### Problem
Write out only the tail of the records, beginning at the line containing "Announcements (892, 271)" and including the last line, exactly as written.

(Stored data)
↓↓↓

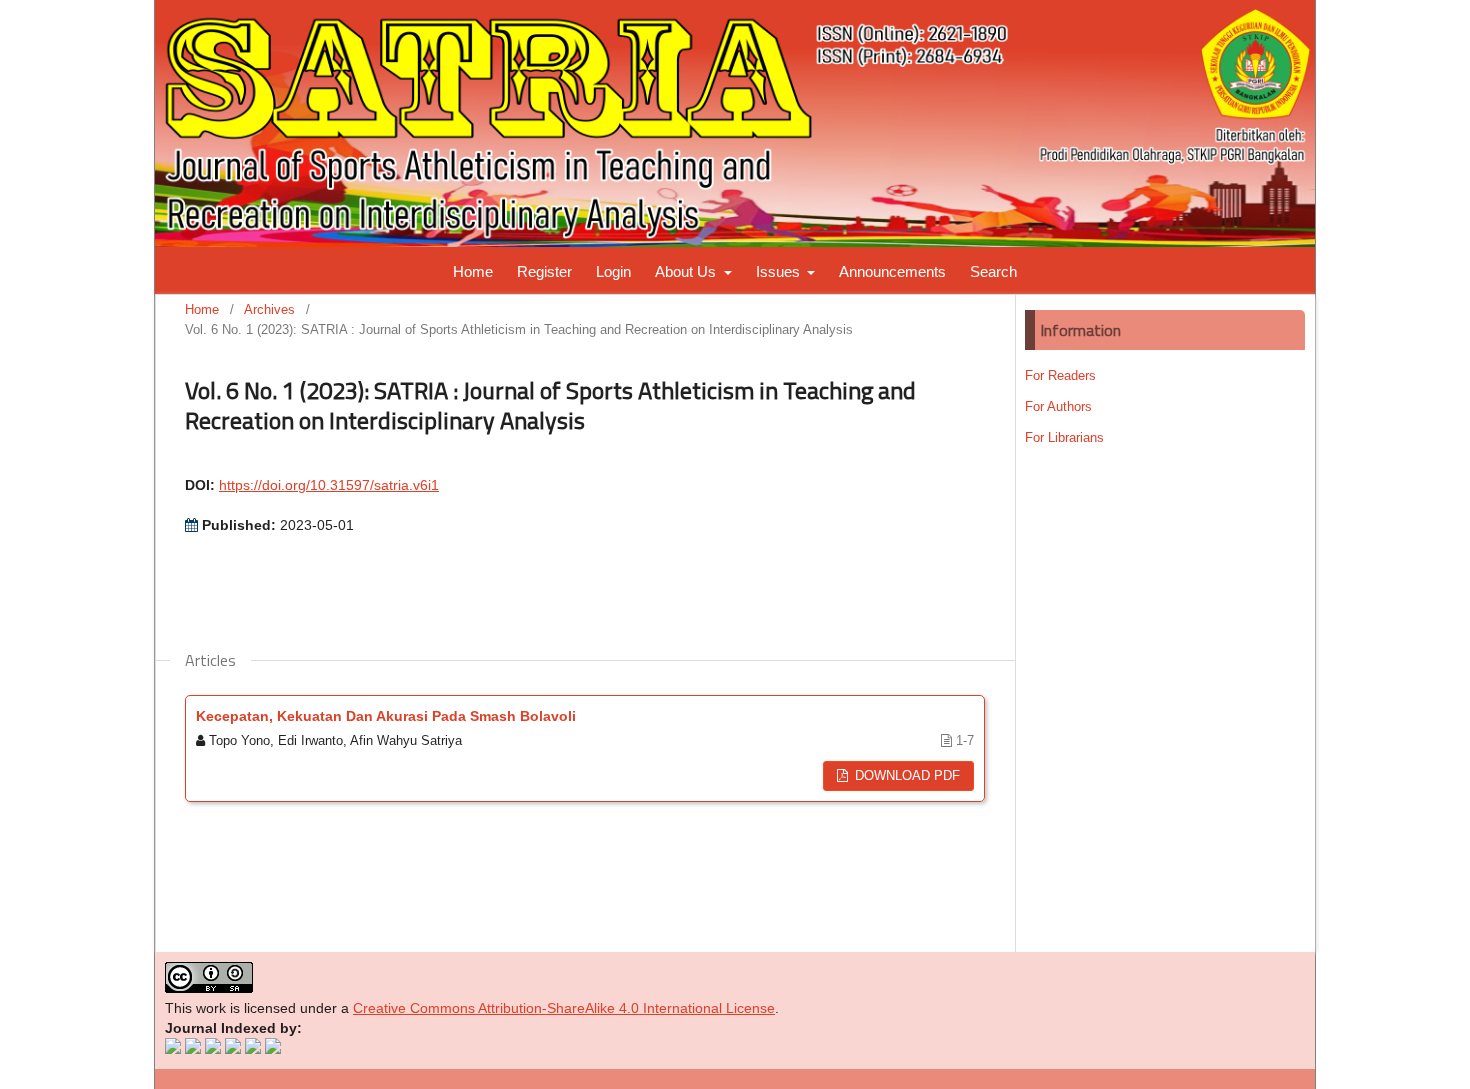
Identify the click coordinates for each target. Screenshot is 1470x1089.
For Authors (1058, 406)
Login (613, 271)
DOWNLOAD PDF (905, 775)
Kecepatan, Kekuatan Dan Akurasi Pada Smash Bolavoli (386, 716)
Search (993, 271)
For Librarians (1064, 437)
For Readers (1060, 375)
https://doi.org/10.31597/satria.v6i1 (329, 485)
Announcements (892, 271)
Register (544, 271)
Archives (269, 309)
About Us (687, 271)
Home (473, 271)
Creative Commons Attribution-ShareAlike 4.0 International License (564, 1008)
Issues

↑↑↑

### Exercise solution
Announcements (892, 271)
Register (544, 271)
Archives (269, 309)
About Us (687, 271)
Home (473, 271)
Creative Commons Attribution-ShareAlike 4.0 International License (564, 1008)
Issues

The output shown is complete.